Kapolres Kediri, AKBP Lukman Cahyono S.I.K menjelaskan, dari hasil introgasi personel, terdapat dua kelompok yang diduga akan melakukan kerusuhan di kantor DPRD Kabupaten Kediri.

“Satu kelompok berasal dari Kecamatan Gurah Kabupaten Kediri yaitu WP (16), AS (15), dan AM (21),” jelasnya.

Berdasarkan keterangan ketiganya, awal mula Sdr. WP mengajak AM dan AS dengan maksud untuk mengikuti demo aksi tolak UU Ciptakerja dengan mengendarai sepeda motor.

“AM yang mendapat kiriman gambar info tentang mosi tidak percaya DPR dari temannya T sehingga tergerak untuk ikut ajakan WP,” ujarnya.

Setibanya di lokasi demo, lanjutnya, Sdr. AM segera bergabung dengan aliansi mahasiswa yang sedang melakukan orasi, sedangkan WP dan AS saat itu masih duduk di pinggir trotoar sambil mengamati.

Kemudian, kata Kapolres Kediri, WP mulai mengumpulkan batu di pinggir trotoar dan sebagian diserahkan AS.

“Batu-batu tersebut ditaruh di pinggir trotoar oleh WP dan AS, rencananya akan digunakan untuk melempari petugas yang sedang melaksanakan pengamanan demo bilamana demo tersebut eskalasinya meningkat,” imbuhnya.

Sementara kelompok kedua, lanjut AKBP Lukaman S.I.K, berasal dari Kabupaten Nganjuk, yaitu MR (20), MI (14), dan AN (19) asal Kecamatan Tanjunganom, serta JH (19) asal Kecamatan Ngronggot.

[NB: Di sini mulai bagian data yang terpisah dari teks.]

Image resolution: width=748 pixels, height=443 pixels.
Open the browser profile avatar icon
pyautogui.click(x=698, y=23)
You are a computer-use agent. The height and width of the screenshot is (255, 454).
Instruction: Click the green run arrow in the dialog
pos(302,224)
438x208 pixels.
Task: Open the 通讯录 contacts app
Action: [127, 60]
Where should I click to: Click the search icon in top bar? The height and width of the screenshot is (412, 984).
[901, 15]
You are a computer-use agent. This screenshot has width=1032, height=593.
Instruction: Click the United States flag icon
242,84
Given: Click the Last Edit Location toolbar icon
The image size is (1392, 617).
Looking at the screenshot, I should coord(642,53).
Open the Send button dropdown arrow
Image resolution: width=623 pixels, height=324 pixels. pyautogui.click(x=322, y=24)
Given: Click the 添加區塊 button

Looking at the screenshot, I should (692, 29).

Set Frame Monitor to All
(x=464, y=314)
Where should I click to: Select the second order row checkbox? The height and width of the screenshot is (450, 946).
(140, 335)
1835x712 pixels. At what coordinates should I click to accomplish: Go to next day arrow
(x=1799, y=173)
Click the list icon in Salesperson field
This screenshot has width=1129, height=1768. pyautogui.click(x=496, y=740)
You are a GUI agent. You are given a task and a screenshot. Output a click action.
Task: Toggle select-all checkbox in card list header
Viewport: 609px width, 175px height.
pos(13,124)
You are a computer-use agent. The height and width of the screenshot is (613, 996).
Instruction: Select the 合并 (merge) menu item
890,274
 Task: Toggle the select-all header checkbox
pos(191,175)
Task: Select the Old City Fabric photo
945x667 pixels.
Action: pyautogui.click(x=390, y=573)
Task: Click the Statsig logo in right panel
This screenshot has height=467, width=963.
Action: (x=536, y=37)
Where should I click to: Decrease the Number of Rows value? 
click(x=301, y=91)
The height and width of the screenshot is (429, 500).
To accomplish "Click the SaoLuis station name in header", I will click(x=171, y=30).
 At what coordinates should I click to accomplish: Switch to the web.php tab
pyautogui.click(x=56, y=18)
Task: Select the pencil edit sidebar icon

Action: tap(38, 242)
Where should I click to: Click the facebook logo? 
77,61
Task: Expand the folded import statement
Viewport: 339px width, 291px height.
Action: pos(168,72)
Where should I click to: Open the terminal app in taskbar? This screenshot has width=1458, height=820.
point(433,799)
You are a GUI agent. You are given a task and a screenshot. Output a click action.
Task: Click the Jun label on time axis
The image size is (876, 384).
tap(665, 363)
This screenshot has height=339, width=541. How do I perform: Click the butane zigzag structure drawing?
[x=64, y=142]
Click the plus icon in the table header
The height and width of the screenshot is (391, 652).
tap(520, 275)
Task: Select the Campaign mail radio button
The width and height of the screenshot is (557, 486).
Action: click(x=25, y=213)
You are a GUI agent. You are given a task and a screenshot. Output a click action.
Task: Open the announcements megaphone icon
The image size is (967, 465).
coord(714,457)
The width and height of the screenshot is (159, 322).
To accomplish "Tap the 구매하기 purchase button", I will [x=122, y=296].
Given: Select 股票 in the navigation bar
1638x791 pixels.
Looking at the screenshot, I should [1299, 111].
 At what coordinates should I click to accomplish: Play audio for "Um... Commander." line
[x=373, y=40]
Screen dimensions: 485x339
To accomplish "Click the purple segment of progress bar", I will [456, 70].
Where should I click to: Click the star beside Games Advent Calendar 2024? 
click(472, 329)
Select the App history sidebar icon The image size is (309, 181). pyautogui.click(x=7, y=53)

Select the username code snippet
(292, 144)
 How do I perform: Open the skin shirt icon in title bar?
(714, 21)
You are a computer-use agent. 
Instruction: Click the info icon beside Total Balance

“Dari hasil introgasi, pada Minggu (11/10/2020) JH dan AN yang tergabung dalam aliansi mahasiswa PMII mendapat kabar bahwa akan ada kegiatan aksi demo oleh PMII dalam rangka tolak UU Ciptakerja yang akan dilaksanakan pada Senin (12/10/2020), kemudian JH mengajak GL (saat ini belum diamankan),” ujarnya.

AKBP Lukman S.I.K mengatakan, pada hari H pelaksanaan, Senin (12/10/2020) sekitar pukul 09.00 WIB, GL mengajak AD (belum diamankan), MI, dan MR untuk ikut gabung dalam demo.

Kemudian, sambungnya, sekitar pukul 10.00 WIb, keempat orang tersebut beserta JH dan AN berangkat dari Kecamatan Tanjunganom menuju kantor DPRD Kabupaten Kediri.

“Setibanya di depan kantor DPRD Kabupayen Kediri, JH dan AN yang tergabung dalam PMII bergabung dengan mahasiswa lainnya dan melakukan orasi,” tuturnya.

Sedangkan GL, AD, MR, dan MI duduk mengamati barisan mahasiswa yang sedang melakukan orasi. “Saat diamankan GL dan AD berhasil melarikan diri. Sedangkan yang berhasil diamankan petugas MR, MI, AN, dan JH,” jelasnya.

“Saat diamankan oleh petugas dan dilakukan penggeledahan, terdapat 1 buah ketapel yang disimpan di jok motor milik MR. Namun, karena
JH dan AN segera dipulangkan karena tidak membawa peralatan maupun benda yang membahayakan,” tegasnya.

kelima oknum yang diamankan, personel memintanya kepada orang tua untuk datang ke Mapolres Kediri. “Kami berkoordinasi dengan orang tua, selain itu kami juga memberikan pembinaan. Namun, untuk pembinaan lebih lanjut kami serahkan kepada orang tua masing-masing,” pungkasnya.(gar).